Monday, 18 August 2003
This presentation is part of : What Is Appropriate Behavior in Psychogeriatrics: Ethics Towards Our Patients and Our Community

S010-001 Psychogeriatrics at the End of Life: Teaching How to Bid Goodbye

Andrew Neal Dentino, Chief of Geriatrics and Director of Medical Ethics, Chief of Geriatrics and Director of Medical Ethics, Louisiana State University School of Medicine, Shreveport, LA, USA

Objective: To impart to medical trainees both the content and process of the behavioral, psychologic and spiritual issues surrounding dying persons and their families, as well as to arbite these issues at time of death.

Design: A description of the educational activities undertaken in the house staff training programs at our medical school to prepare future psychiatrists as well as future practitioners of other medical specialties in the understanding, sensitizing and undertaking of the medical care for the dying.

Materials and Methods: Description of our community, our curriculum, its written learning objectives and its learning activities, our sites of care, our faculty, our modes of pedagogy, and its means of evaluation

Results: The objective results of trainees knowledge of end of life care and its behavioral, psychologic and spiritual domains; the comments of the trainees upon completion of the learning experiences; the projects undertaken as a result of these learning experiences; and the comments of members of the clinical encounter sites and the overall community in which these experiences occur.

Conclusion: The 20th century paradigm of biopsychosocial domains of psychiatry might now be more globally construed, in at least one venue (that of care at the end of life), to include the spiritual and existential, as part of the conceptualization and formulation of the issues and forces operative for the dying person and her or his loved ones.

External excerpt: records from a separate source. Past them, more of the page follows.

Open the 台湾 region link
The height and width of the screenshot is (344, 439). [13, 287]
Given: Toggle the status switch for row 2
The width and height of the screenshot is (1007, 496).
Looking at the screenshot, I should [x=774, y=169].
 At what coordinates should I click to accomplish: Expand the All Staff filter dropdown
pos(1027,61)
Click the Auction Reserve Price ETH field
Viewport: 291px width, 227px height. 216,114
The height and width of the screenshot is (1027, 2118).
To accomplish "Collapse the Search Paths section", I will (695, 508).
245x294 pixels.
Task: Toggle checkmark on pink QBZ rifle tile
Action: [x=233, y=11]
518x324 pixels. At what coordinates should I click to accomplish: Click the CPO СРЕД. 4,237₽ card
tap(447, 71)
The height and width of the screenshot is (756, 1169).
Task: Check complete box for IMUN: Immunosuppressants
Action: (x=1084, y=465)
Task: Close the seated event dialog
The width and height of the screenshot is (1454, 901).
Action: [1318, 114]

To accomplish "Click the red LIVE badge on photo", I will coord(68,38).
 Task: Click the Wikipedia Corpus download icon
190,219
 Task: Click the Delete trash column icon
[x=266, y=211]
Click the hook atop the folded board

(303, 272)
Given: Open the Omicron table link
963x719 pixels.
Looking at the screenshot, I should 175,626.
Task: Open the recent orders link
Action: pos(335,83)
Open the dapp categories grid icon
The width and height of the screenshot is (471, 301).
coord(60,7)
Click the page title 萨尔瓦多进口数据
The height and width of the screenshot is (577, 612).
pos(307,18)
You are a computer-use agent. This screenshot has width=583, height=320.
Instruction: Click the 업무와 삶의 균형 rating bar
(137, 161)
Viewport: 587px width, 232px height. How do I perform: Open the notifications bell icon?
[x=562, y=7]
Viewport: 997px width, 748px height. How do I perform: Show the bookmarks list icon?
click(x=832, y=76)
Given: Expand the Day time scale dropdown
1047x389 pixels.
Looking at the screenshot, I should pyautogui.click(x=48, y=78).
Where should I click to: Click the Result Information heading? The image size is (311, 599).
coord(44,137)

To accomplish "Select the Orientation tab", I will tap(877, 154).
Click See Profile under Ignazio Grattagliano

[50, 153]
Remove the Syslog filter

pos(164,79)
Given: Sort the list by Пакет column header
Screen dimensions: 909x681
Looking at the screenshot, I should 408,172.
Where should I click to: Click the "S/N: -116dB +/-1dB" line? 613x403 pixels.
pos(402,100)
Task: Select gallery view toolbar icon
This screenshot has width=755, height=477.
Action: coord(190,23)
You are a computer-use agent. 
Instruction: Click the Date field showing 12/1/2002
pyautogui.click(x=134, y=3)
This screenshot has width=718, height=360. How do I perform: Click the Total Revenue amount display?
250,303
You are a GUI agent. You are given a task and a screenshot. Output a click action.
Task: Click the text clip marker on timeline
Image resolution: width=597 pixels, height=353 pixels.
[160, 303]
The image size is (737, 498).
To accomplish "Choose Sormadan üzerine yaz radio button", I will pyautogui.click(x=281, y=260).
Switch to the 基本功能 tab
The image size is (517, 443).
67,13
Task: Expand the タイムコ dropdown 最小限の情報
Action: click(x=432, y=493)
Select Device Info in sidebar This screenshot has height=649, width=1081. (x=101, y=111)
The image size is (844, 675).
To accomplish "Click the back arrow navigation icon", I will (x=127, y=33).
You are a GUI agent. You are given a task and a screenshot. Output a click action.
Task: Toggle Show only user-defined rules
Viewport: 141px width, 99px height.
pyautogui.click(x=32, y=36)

This might thus connote a shift in the role the psychiatrist or other physician in that dyad in the time surrounding death for these parties. To empathically and experientially expose the physician trainee into this world, the world of dying, may then create for the trainee a richer training experience whose tents and teachings might perdurably extend to her or his other domains of learning, and with other patient populations. To do this with the requisite fidelity to dignity which these dying patients must be afforded thus requires the proper balance of clinical sites, faculty and ancillary health professional teaching and attention, yet also separate or parallel processing of the experiences engendered in a more supervisory setting for learner and teacher. the richness of learning that can come from such an organized experience however can be great, and is the focus of our end of life curriculum at LSU Shreveport.